> **Dataset entries**
'''
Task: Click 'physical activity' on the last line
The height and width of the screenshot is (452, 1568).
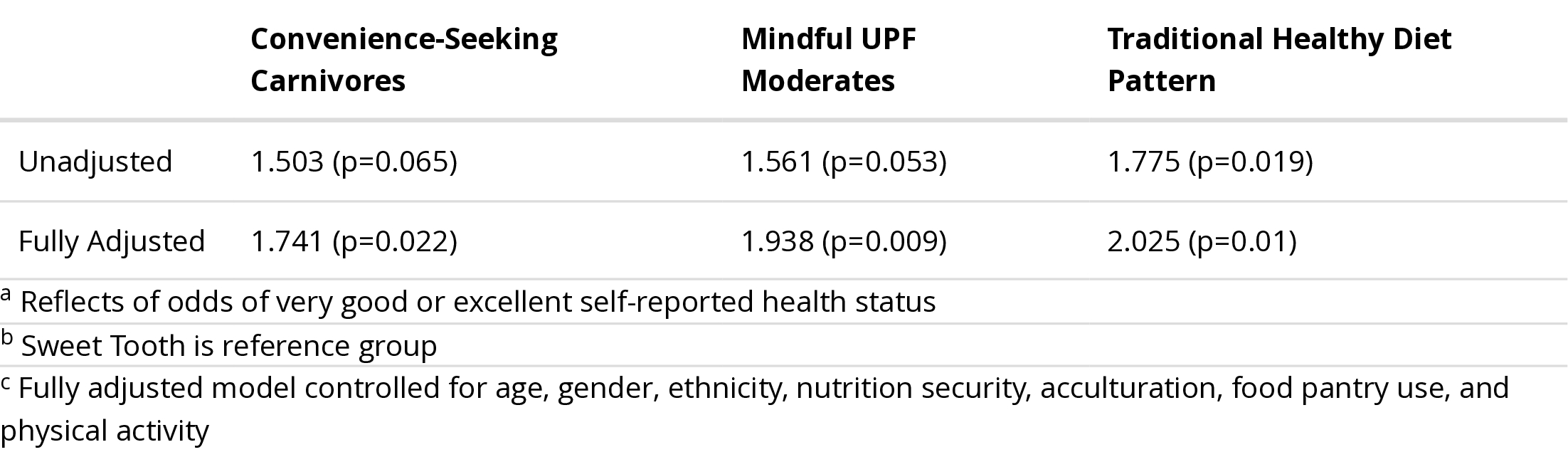Action: click(105, 431)
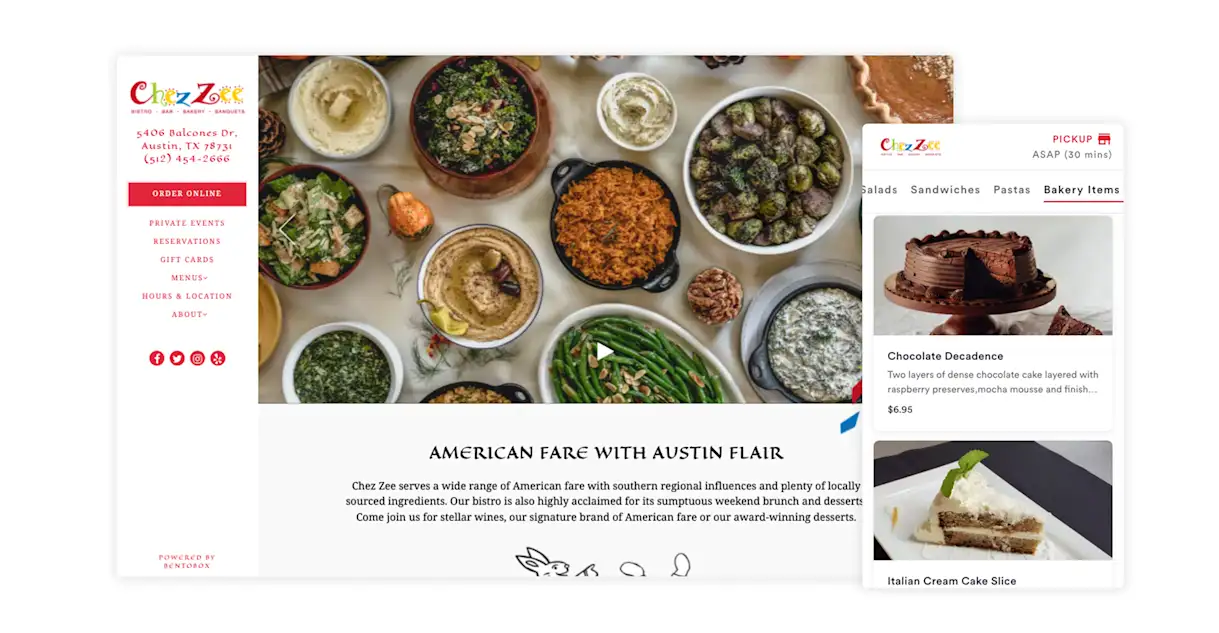This screenshot has height=633, width=1219.
Task: Click the Chez Zee logo in ordering panel
Action: click(x=910, y=147)
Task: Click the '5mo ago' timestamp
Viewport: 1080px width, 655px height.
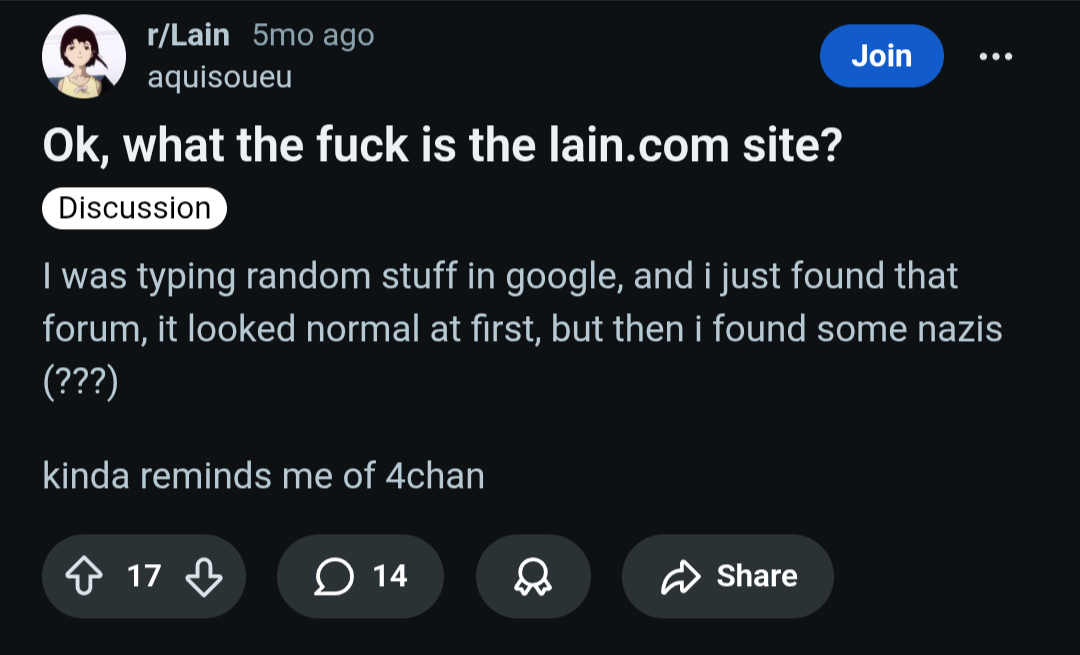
'''
> **Your objective**
Output exactly the lines from the one containing "The height and" through the last line of the records above, both included, leaving out any pictures.

> **Result for this task**
The height and width of the screenshot is (452, 1568).
Action: click(105, 431)
This screenshot has height=633, width=1219.
Task: Click the Chez Zee logo in ordering panel
Action: click(x=910, y=147)
Task: Click the '5mo ago' timestamp
Viewport: 1080px width, 655px height.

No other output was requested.